*TASK BRIEF*
Reproduce all of the entries below verbatim, line for line, with no changes.

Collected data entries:
####################

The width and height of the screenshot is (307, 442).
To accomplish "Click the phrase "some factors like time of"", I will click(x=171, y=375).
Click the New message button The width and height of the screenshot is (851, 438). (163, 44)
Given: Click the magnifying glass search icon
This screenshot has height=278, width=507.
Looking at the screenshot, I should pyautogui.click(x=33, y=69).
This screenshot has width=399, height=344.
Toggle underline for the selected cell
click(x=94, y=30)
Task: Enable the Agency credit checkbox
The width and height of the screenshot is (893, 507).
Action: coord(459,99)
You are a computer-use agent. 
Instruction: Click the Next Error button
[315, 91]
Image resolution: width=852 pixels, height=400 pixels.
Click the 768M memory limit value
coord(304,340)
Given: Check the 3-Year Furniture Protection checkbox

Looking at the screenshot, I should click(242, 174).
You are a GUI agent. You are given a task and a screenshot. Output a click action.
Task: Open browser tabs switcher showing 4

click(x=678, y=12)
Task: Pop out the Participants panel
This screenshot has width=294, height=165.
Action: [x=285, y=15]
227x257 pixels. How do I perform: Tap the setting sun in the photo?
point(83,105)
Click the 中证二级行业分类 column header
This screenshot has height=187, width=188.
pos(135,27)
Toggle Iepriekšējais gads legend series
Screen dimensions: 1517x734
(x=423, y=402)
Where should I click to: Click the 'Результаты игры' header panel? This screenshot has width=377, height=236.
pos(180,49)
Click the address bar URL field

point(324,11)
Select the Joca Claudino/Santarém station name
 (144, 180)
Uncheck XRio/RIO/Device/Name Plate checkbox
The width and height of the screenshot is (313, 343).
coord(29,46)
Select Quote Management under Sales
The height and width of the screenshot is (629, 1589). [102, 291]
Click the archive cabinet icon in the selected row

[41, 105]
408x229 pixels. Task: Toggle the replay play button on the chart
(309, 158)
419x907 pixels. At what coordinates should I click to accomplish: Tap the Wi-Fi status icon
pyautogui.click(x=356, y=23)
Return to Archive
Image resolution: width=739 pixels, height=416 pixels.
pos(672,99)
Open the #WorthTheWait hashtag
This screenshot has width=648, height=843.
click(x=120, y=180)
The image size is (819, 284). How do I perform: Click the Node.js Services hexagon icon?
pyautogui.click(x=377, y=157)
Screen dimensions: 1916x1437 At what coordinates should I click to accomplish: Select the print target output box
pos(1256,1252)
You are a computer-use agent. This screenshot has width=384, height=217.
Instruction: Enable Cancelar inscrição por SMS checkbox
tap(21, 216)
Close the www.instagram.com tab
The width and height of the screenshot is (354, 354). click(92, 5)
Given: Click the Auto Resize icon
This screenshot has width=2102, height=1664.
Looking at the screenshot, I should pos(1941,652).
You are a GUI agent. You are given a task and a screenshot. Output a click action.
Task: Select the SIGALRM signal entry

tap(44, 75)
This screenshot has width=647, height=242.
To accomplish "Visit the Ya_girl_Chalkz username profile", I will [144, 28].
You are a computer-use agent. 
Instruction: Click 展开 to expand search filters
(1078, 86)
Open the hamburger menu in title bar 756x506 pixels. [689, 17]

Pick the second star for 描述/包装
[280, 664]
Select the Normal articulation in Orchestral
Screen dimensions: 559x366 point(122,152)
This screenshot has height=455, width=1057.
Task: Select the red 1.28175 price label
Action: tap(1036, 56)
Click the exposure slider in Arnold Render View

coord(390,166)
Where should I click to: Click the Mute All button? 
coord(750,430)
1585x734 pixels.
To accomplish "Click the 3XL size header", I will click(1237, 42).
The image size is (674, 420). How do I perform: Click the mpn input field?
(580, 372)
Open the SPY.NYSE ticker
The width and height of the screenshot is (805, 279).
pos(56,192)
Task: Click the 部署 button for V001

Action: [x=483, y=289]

####################

*REPLY TO THE TASK*
The width and height of the screenshot is (307, 442).
To accomplish "Click the phrase "some factors like time of"", I will click(x=171, y=375).
Click the New message button The width and height of the screenshot is (851, 438). (163, 44)
Given: Click the magnifying glass search icon
This screenshot has height=278, width=507.
Looking at the screenshot, I should pyautogui.click(x=33, y=69).
This screenshot has width=399, height=344.
Toggle underline for the selected cell
click(x=94, y=30)
Task: Enable the Agency credit checkbox
The width and height of the screenshot is (893, 507).
Action: coord(459,99)
You are a computer-use agent. 
Instruction: Click the Next Error button
[315, 91]
Image resolution: width=852 pixels, height=400 pixels.
Click the 768M memory limit value
coord(304,340)
Given: Check the 3-Year Furniture Protection checkbox

Looking at the screenshot, I should click(242, 174).
You are a GUI agent. You are given a task and a screenshot. Output a click action.
Task: Open browser tabs switcher showing 4

click(x=678, y=12)
Task: Pop out the Participants panel
This screenshot has width=294, height=165.
Action: [x=285, y=15]
227x257 pixels. How do I perform: Tap the setting sun in the photo?
point(83,105)
Click the 中证二级行业分类 column header
This screenshot has height=187, width=188.
pos(135,27)
Toggle Iepriekšējais gads legend series
Screen dimensions: 1517x734
(x=423, y=402)
Where should I click to: Click the 'Результаты игры' header panel? This screenshot has width=377, height=236.
pos(180,49)
Click the address bar URL field

point(324,11)
Select the Joca Claudino/Santarém station name
 (144, 180)
Uncheck XRio/RIO/Device/Name Plate checkbox
The width and height of the screenshot is (313, 343).
coord(29,46)
Select Quote Management under Sales
The height and width of the screenshot is (629, 1589). [102, 291]
Click the archive cabinet icon in the selected row

[41, 105]
408x229 pixels. Task: Toggle the replay play button on the chart
(309, 158)
419x907 pixels. At what coordinates should I click to accomplish: Tap the Wi-Fi status icon
pyautogui.click(x=356, y=23)
Return to Archive
Image resolution: width=739 pixels, height=416 pixels.
pos(672,99)
Open the #WorthTheWait hashtag
This screenshot has width=648, height=843.
click(x=120, y=180)
The image size is (819, 284). How do I perform: Click the Node.js Services hexagon icon?
pyautogui.click(x=377, y=157)
Screen dimensions: 1916x1437 At what coordinates should I click to accomplish: Select the print target output box
pos(1256,1252)
You are a computer-use agent. This screenshot has width=384, height=217.
Instruction: Enable Cancelar inscrição por SMS checkbox
tap(21, 216)
Close the www.instagram.com tab
The width and height of the screenshot is (354, 354). click(92, 5)
Given: Click the Auto Resize icon
This screenshot has width=2102, height=1664.
Looking at the screenshot, I should pos(1941,652).
You are a GUI agent. You are given a task and a screenshot. Output a click action.
Task: Select the SIGALRM signal entry

tap(44, 75)
This screenshot has width=647, height=242.
To accomplish "Visit the Ya_girl_Chalkz username profile", I will [144, 28].
You are a computer-use agent. 
Instruction: Click 展开 to expand search filters
(1078, 86)
Open the hamburger menu in title bar 756x506 pixels. [689, 17]

Pick the second star for 描述/包装
[280, 664]
Select the Normal articulation in Orchestral
Screen dimensions: 559x366 point(122,152)
This screenshot has height=455, width=1057.
Task: Select the red 1.28175 price label
Action: tap(1036, 56)
Click the exposure slider in Arnold Render View

coord(390,166)
Where should I click to: Click the Mute All button? 
coord(750,430)
1585x734 pixels.
To accomplish "Click the 3XL size header", I will click(1237, 42).
The image size is (674, 420). How do I perform: Click the mpn input field?
(580, 372)
Open the SPY.NYSE ticker
The width and height of the screenshot is (805, 279).
pos(56,192)
Task: Click the 部署 button for V001

Action: [x=483, y=289]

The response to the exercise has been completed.